Homm's lawyers fought extradition by pointing to his suffering from multiple sclerosis. After an expert testified that the disease was at an early to intermediate stage and did not prevent incarceration, the Court of Cassation in Rome ruled on 9 January 2014 that he could be extradited. On 23 June 2014, Homm was released from prison in Italy, after a court ruled that the period he could be held for extradition had expired. He returned to his native Germany. Germany does not extradite German citizens.

==Books==
In 2012, as part of the planned publication of his book (English title: Rogue Financier), whose profit is being donated by Homm to the Liberia Renaissance Foundation – a Swiss charitable association aimed at improving the education and opportunities for advancement of Liberian school children –, Florian Homm took part in interviews with the German publications Süddeutsche Zeitung, Stern and the Frankfurter Allgemeine Zeitung on 7 November 2012, in which he described his rise, fall and new start. On the same day, the Financial Times Deutschland and the German economic magazine Wirtschaftswoche published an interview in which he denied most of the accusations against him.

Parallel to articles in The New York Times and Financial Times, in which he spoke about his return to Germany, Homm published his book in English (title: Rogue Financier). Meanwhile, in Germany, in the week beginning on 19 November 2012, his autobiography was 27th in the Spiegel best-seller list, 11th in the Manager Magazine best-seller list January 2013, and was listed as one of the 35 best non-fiction books in 2012 by LovelyBooks – the largest online German literary portal. It was also among the top 40 best-selling books of the year in the Manager Magazine's business-book best-seller list, 2012

- Florian Homm: Kopf Geld Jagd.

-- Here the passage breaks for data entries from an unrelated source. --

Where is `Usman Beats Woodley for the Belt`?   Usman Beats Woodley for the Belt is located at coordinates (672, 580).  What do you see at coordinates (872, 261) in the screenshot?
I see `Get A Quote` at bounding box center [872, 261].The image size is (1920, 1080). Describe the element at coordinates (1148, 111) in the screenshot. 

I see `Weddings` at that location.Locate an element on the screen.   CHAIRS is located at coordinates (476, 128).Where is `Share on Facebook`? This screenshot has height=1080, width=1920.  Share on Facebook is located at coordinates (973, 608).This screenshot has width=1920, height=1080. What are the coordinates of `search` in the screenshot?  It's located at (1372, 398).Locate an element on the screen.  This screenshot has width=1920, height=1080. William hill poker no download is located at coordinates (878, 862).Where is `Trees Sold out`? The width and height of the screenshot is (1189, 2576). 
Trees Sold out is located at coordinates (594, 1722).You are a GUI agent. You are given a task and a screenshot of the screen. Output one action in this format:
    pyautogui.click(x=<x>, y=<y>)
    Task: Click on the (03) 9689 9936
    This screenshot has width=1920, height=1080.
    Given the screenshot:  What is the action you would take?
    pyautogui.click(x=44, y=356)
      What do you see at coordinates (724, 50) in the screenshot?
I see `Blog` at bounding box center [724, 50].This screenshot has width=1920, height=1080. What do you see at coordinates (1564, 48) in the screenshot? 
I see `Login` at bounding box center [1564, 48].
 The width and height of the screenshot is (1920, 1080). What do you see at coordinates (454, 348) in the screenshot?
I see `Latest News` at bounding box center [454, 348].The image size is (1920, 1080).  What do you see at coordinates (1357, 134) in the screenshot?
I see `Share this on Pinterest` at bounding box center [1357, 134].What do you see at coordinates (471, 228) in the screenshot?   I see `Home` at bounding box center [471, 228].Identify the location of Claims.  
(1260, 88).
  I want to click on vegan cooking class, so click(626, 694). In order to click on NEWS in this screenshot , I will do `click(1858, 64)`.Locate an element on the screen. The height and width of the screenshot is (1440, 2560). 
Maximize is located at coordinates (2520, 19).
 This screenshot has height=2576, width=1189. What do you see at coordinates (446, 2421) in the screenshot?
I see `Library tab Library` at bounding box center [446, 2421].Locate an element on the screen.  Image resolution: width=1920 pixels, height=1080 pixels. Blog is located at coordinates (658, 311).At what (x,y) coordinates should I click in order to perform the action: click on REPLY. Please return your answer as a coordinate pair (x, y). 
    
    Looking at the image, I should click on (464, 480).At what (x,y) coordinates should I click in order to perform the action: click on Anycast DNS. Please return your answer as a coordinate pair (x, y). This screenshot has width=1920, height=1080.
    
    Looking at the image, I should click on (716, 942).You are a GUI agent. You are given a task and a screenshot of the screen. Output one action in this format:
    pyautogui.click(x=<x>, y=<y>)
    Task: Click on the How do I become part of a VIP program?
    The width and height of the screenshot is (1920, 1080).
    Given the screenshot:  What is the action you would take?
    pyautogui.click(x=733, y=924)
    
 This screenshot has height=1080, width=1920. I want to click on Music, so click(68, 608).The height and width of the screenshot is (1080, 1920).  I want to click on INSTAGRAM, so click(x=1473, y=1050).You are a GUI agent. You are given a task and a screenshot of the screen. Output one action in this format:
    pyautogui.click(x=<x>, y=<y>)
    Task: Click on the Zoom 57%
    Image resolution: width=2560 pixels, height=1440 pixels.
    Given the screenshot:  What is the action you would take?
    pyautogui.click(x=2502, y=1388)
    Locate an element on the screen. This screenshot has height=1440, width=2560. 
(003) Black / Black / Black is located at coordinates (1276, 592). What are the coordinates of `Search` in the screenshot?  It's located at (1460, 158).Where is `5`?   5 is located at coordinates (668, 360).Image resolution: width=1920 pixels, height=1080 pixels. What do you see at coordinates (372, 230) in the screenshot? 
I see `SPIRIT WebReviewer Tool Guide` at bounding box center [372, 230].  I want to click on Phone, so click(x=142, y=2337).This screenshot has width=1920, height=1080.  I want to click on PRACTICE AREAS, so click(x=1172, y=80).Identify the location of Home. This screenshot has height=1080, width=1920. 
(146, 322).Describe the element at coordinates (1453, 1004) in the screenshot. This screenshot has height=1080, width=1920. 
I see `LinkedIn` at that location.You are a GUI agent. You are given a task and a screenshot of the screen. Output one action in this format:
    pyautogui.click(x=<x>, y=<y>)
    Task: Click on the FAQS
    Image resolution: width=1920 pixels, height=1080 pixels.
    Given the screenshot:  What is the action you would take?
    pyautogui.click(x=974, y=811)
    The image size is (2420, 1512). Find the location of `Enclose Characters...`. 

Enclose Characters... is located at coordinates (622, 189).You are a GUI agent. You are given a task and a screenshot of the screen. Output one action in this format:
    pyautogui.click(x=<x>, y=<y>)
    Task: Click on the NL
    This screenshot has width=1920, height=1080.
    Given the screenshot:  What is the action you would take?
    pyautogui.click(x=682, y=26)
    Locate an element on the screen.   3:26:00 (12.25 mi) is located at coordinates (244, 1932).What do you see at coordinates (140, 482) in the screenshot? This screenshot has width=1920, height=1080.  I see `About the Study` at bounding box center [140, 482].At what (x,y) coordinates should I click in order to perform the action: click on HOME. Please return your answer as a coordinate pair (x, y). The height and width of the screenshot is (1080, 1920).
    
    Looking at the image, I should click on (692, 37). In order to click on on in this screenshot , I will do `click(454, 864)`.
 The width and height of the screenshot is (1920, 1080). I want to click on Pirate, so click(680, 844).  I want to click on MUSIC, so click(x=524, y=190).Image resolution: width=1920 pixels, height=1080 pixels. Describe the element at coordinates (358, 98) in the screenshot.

FinanzBuch Verlag, München 2012, ISBN 978-3-89879-788-7
- Florian Homm: Rogue Financier: The adventures of an Estranged Capitalist. FinanzBuch Verlag, München 2012, ISBN 978-3-86248-425-6
- Florian Homm: 225 Years in Hell: The Conversion of a Rogue Financier, FinanzBuch Verlag, München 2016

==Personal life==
His great uncle is the former German mail-order tycoon, dressage competitor, and sports functionary Josef Neckermann.

Florian Homm is 200 cm tall and a former German junior national league basketball player. In the mid-1980s, he played basketball in the German national league for the Osnabrücker BC Giants club.

Florian Homm is one of the founders of the global health initiative Maximum Impact Medicine, dedicated to fighting life-threatening diseases in third world countries.

He was first diagnosed with multiple sclerosis in 2000; his sister died from the disease in 2006.

Since his release from Italian prison in June 2014, Homm speaks openly about his Catholic faith and conversion. He spoke at the College for Applied Management (Hochschule für Angewandtes Management, Erding) in front of approximately 300 students in November 2014. Homm has been interviewed extensively on his lifestyle change and conversion. He expresses his devotion to the Holy Mother and his mission in a YouTube video. Homm says his life is dedicated to make a little book containing messages of the Holy Mother better known. Homm states these inspiring messages changed and saved his life during prison in Italy. Due to his unique way of telling his story, he has achieved a certain prominence in Germany, especially through YouTube where he also became a meme.